歌うことは、「身体を使う」こと。頭でしか生きてこなかった期間が長いわたしには、その感覚がなかなか体感できなくて。それでも最近は、ようやく「あ、もしかしたらこういうことかな?」と感じ始めて、ウキウキしていたのです。

それなのにその日は、頭と心と体がチグハグで、何しろブレスがうまくいきません。

ブレスは、吐ききらないと吸えません。
意識して吐ききろうとするのだけど、音楽とタイミングが合わない。
吐ききらないのにブレスのタイミングが来るから、吸う。
入る場所がないのに吸うから、アップアップして——陸で溺れる。

うっ、く、苦しい!
おっかしいなー、何だろ、今日は?

心当たりはありました

レッスンの前の日は、お酒を控えて、質の良い睡眠をとって、自分の機嫌を自分で取る。思いつく限りの下準備をします。その下準備で自分を整えている時間が、すでに楽しくて仕方がないのです。

それなのに、その日は最悪のコンディションでした。

心当たりはありました。

数年ぶりに、自分の努力ではなんともならない事象に向き合うことがあって、それが心的ストレスになっていたのです。心的ストレスがあると、わたしの場合は、お腹が空かないのに食べてしまったり、見たくもない映画や動画を深夜まで見続けたりして、生活が荒みます。生活が荒むと、気持ちも乱れるし、身体も乱れる。
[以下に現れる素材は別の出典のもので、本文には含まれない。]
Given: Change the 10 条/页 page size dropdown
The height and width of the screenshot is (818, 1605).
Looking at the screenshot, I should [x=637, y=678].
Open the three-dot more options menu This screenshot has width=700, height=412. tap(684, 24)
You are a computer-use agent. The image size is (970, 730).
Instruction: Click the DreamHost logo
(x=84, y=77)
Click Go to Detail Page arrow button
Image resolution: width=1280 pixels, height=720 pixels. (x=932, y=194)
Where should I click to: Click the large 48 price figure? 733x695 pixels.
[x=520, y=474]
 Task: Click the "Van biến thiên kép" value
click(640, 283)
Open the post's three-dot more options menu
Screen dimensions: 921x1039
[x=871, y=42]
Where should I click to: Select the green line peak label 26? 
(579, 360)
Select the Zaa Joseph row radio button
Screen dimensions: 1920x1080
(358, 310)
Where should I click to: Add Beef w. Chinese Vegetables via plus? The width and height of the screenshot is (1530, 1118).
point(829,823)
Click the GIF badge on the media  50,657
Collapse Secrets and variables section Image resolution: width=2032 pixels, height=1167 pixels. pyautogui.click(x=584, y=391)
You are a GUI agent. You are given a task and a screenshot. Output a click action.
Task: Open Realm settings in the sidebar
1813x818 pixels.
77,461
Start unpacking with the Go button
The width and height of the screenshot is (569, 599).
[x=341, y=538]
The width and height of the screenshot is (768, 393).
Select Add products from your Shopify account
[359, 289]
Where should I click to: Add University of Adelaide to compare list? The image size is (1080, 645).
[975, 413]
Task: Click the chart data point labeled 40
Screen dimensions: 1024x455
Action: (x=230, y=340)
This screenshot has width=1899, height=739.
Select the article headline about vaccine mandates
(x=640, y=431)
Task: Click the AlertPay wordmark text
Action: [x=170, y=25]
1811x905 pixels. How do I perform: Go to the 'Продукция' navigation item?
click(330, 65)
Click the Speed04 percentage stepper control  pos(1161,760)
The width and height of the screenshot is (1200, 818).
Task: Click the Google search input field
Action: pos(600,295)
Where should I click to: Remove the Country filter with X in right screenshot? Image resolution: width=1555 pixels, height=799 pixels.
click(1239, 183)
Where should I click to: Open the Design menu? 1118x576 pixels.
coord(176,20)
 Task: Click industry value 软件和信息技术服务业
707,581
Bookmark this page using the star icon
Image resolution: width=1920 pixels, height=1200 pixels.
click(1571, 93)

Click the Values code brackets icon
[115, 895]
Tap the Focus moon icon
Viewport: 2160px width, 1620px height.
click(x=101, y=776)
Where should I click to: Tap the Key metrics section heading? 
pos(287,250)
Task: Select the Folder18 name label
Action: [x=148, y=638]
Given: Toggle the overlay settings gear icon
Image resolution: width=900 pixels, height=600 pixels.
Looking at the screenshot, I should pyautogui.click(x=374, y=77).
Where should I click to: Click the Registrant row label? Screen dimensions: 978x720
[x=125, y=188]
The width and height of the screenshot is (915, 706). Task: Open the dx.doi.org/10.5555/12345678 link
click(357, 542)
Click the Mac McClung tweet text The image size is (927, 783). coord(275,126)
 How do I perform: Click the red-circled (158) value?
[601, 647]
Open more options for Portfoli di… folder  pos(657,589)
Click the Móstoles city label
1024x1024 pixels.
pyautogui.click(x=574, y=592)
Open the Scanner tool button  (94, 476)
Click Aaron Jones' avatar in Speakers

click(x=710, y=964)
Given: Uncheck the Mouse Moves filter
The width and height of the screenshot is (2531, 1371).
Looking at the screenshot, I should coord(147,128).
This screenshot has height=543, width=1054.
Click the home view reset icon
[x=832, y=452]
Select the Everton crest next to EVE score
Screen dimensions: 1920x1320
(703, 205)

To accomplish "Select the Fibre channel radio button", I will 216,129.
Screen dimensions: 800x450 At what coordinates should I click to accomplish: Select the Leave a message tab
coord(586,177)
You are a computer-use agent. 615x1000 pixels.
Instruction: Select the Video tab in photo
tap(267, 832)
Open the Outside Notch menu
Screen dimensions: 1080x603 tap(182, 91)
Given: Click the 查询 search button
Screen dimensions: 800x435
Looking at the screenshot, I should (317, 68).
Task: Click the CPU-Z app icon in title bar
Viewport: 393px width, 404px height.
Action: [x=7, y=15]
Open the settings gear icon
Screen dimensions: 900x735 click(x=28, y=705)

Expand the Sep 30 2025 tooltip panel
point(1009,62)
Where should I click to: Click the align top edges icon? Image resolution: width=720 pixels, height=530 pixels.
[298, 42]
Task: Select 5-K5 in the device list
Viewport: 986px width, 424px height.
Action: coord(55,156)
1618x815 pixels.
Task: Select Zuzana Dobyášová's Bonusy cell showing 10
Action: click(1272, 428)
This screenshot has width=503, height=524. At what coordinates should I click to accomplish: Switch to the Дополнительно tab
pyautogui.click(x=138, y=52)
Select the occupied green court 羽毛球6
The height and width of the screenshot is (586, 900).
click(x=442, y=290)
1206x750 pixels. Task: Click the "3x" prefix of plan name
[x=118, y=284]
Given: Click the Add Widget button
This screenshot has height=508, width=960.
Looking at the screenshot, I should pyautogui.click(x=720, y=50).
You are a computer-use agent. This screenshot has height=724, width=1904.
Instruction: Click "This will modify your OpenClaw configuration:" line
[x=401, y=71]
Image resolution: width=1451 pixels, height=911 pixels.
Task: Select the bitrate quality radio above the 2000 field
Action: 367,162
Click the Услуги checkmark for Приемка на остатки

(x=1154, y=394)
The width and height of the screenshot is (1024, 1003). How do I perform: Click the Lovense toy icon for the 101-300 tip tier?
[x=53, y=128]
早く立て直そうと、運動したり、お風呂にゆっくり浸かったり、好きな音楽を聞いたりしたのだけど、今回は、その調整が間に合いませんでした。

自分の未熟さ加減に嫌になった日でした。

声楽だけじゃなく、スポーツでも役者でも、身体と心と頭が連携しないとできないことをやっているプロって、本当にすごい。自分の扱い方を、とことん知り尽くしているのだろうな。

「その場で戻す」練習

仲良しのMieちゃんに、陸で溺れたことを話したら、こう言ってくれました。

「あ、今日イマイチだーってときに、どうやってその場で戻すか、この練習なんだよね、きっと」

そう、レッスン中に立て直したかったけど、できなかったんだよねー。

でも、いまはもう、それさえ楽しんでいます(笑)

レッスンまでに立て直す技を身につけたら、どんなときもリラックスした状態でいられる方法を知れるわけです。人間は、リラックスした状態で初めてフルパワーが出せる。でも、リラックスしようと思った途端に、緊張しちゃう。てことは、そのリラックススイッチが習得できたら、すっごくいいんじゃない!?

心の乱れは、隠したつもりでも、呼吸に正直に出るのですね。

わたしの自己鍛錬は、まだまだ続きます。